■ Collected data
————
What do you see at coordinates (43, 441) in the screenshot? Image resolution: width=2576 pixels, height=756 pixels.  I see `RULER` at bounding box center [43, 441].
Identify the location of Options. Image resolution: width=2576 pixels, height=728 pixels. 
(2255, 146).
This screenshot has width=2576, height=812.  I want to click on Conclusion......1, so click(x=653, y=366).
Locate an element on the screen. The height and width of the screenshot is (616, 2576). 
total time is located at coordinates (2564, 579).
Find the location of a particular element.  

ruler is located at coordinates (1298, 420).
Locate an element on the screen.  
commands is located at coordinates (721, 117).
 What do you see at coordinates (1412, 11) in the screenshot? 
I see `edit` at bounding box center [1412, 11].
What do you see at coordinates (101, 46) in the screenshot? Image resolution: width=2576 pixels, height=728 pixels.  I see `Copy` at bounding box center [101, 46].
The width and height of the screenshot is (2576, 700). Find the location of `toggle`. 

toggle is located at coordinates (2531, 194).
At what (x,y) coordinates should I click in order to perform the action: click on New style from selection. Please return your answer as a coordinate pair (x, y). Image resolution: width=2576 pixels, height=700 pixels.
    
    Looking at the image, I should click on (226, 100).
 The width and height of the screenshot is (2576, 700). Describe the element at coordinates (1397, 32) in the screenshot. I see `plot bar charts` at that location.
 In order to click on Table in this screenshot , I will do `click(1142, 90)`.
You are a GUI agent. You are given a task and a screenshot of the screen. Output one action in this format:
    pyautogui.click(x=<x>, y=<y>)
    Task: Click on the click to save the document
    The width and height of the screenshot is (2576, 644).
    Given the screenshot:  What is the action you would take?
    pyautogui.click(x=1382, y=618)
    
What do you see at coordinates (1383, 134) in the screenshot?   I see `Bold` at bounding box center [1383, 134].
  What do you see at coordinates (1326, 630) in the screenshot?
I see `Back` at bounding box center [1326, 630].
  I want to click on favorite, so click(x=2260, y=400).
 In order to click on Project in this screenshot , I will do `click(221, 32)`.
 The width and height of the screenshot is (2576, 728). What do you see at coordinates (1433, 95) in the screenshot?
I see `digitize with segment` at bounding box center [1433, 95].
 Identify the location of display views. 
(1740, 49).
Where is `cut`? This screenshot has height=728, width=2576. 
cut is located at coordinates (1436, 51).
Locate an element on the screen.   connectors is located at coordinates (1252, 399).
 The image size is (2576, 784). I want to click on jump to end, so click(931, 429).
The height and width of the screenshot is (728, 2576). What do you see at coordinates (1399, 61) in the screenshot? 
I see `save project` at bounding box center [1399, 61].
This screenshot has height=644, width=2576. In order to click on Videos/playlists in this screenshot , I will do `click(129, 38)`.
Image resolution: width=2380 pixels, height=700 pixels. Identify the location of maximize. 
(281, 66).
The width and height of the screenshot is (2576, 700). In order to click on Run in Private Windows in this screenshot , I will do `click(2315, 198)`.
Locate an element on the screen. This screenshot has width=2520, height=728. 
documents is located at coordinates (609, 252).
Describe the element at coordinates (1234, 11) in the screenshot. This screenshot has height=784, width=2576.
————
■ Given instruction
Reproduce the records word for word, starting at the line containing "I want to click on favorite, so" and ending after the line containing "The width and height of the screenshot is (2576, 700). In".

■ Complete answer
  I want to click on favorite, so click(x=2260, y=400).
 In order to click on Project in this screenshot , I will do `click(221, 32)`.
 The width and height of the screenshot is (2576, 728). What do you see at coordinates (1433, 95) in the screenshot?
I see `digitize with segment` at bounding box center [1433, 95].
 Identify the location of display views. 
(1740, 49).
Where is `cut`? This screenshot has height=728, width=2576. 
cut is located at coordinates (1436, 51).
Locate an element on the screen.   connectors is located at coordinates (1252, 399).
 The image size is (2576, 784). I want to click on jump to end, so click(931, 429).
The height and width of the screenshot is (728, 2576). What do you see at coordinates (1399, 61) in the screenshot? 
I see `save project` at bounding box center [1399, 61].
This screenshot has height=644, width=2576. In order to click on Videos/playlists in this screenshot , I will do `click(129, 38)`.
Image resolution: width=2380 pixels, height=700 pixels. Identify the location of maximize. 
(281, 66).
The width and height of the screenshot is (2576, 700). In order to click on Run in Private Windows in this screenshot , I will do `click(2315, 198)`.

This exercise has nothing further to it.